Asher’s answering laugh was still ringing in his ear as he temporarily turned the volume down. 

“Administrator Kendrell!” A small flock of well-dressed young socialites cornered him and he put on his most gracious smile.

“Looking forward to this evening’s entertainment?” he asked them. There was a general vague murmur of assent before one of the women laid a friendly hand on his arm.

“Mr Kendrell, you know, we’ve experienced a couple of odd glitches in Goldwalk over the past few days, I don’t know if you’ve—”

“I’ll be sure to look into as soon as I can,” he reassured them, feeling the strain at the edges of his mouth as his smile became markedly fixed. He waved them on their way and let it fall from his face again. 
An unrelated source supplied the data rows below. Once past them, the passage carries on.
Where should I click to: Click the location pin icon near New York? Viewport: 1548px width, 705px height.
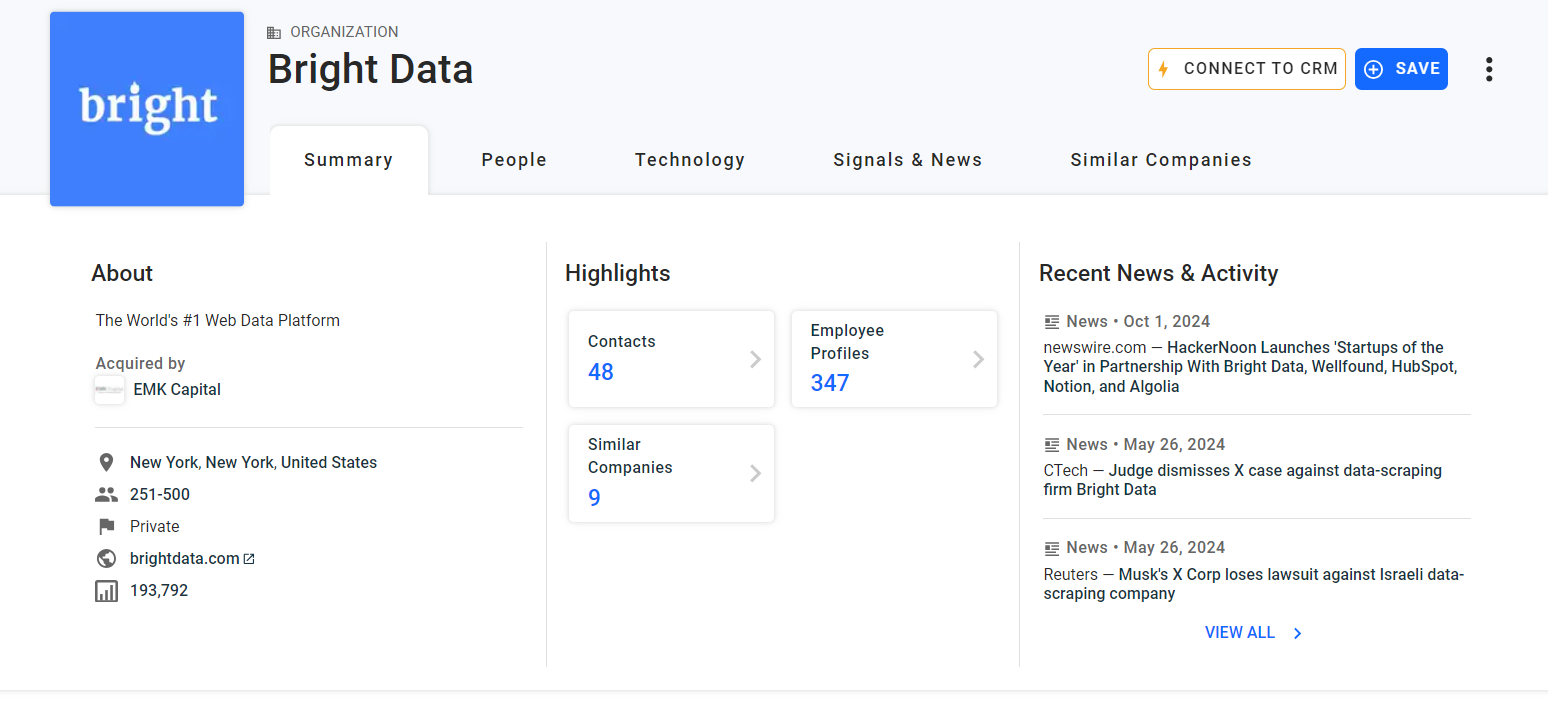click(106, 462)
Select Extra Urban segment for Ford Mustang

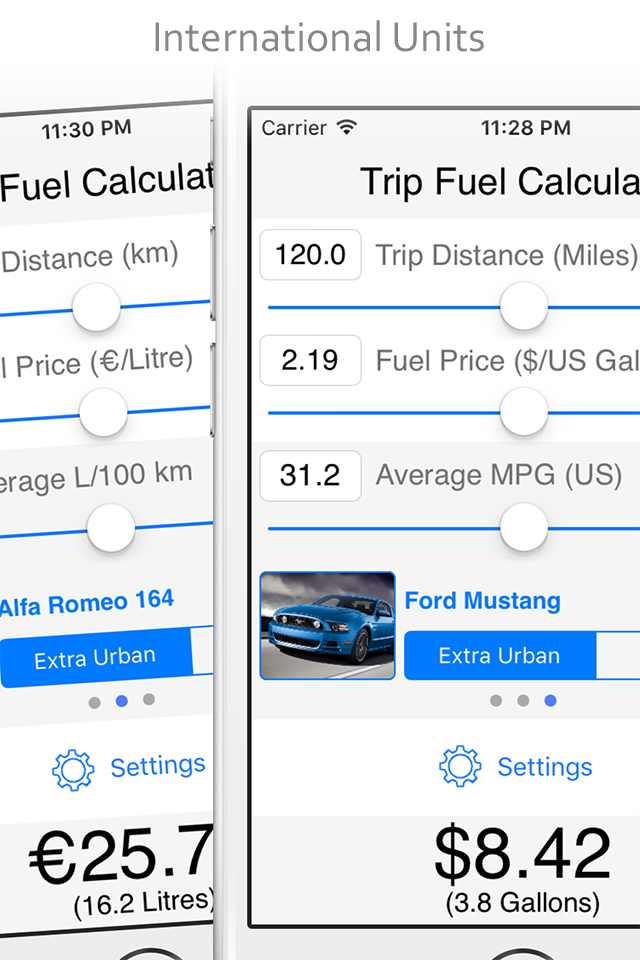pos(500,656)
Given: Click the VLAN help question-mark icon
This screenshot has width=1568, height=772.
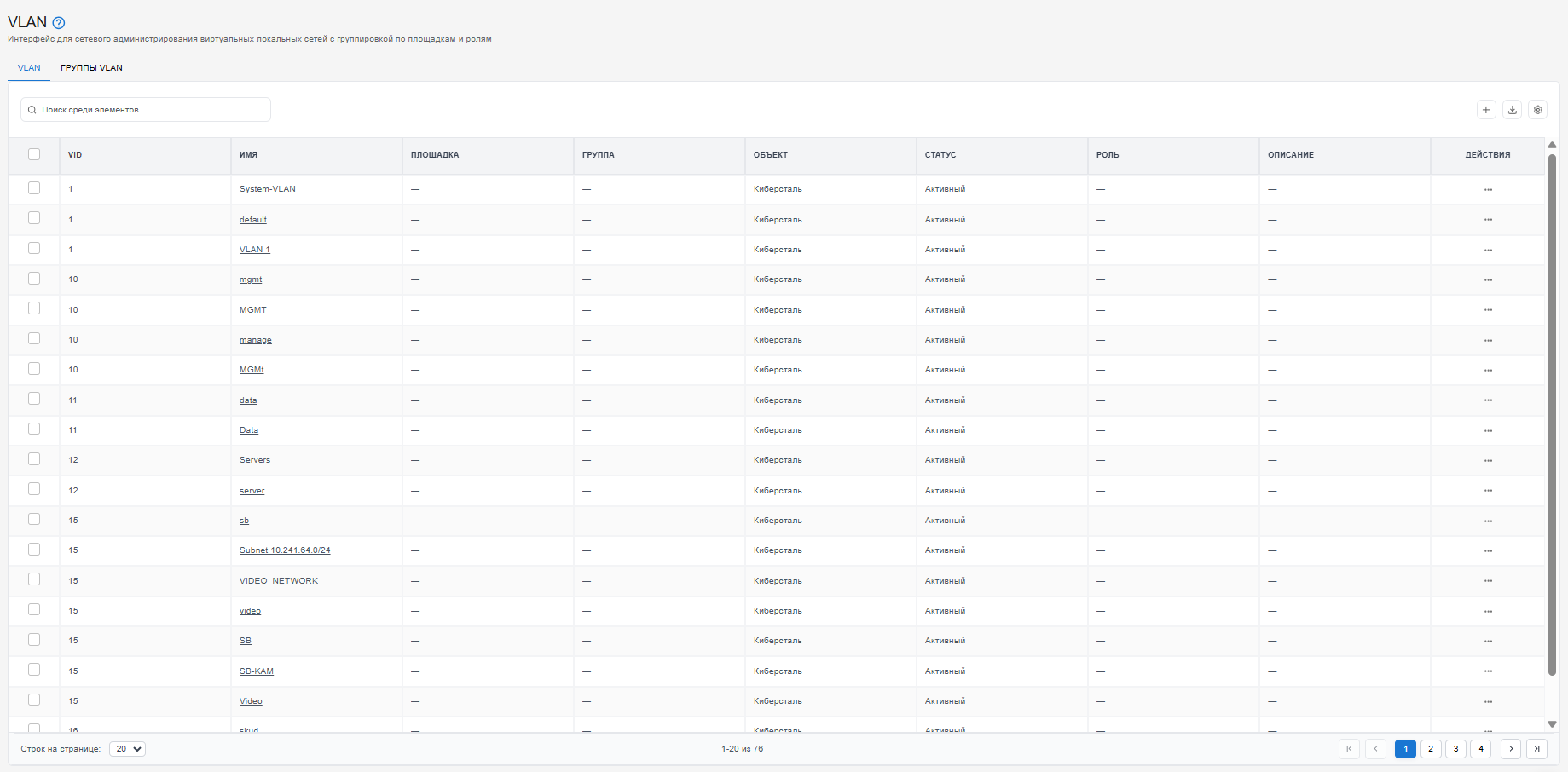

He’d been in a bad mood all evening, grumbling all the way to the venue. He and Asher had taken the walkway over from Highrise (the one people were voting to replace with a metro line, but that was Cloudbank for you—always something that needed to change). The streets glowed green and gold beneath them as he complained about not getting to keep his new husband to himself for just one evening. Asher had laughed and slipped an arm around his own, kindly letting him vent as they meandered through the plant beds. 

“And look, look at this!” he exclaimed, diverting them to examine the slightly weathered brass handrail along the side of the walkway. “This is the perfect example of the problem.” Asher humoured him and bent down to examine the railing’s surface.

“It’s worn,” he observed, his voice taking on that inquisitive note that Grant loved, the one that indicated he’d just come up with a bundle of new questions.

“Right! And it’s not at all natural, of course. It’s all placed there by the artist, a perfect amount of weather and tarnish to give it texture, make it look well-loved. It would be the work of a moment—a moment!—to go into admin mode and find out exactly who designed it. It’s fake, it’s all brand new—just last week this whole area was under an entirely different colour scheme, amethyst instead of teal, and the handrails were three shades lighter and _entirely pristine!_ ” 

He felt a little ridiculous, ranting at a handrail, but he was in full swing now and had a long day’s worth of frustration to let out. “Wouldn’t it be better if the rail had stayed there, in the same fashion, since it was first made however many months ago? So that the weathering _meant_ something—that a thousand passers-by had leant on it and enjoyed the view?” As if trying to be helpful, a notification popped up informing him that the view had indeed been enjoyed 796 times. He fixed Asher with his “You see?” look, and his husband gave a sympathetic grimace in return. 

“Well, that’s what we’re working towards, isn’t it?” Asher said, running a hand up and down his back. “A Cloudbank with meaning. With purpose. That makes sense.”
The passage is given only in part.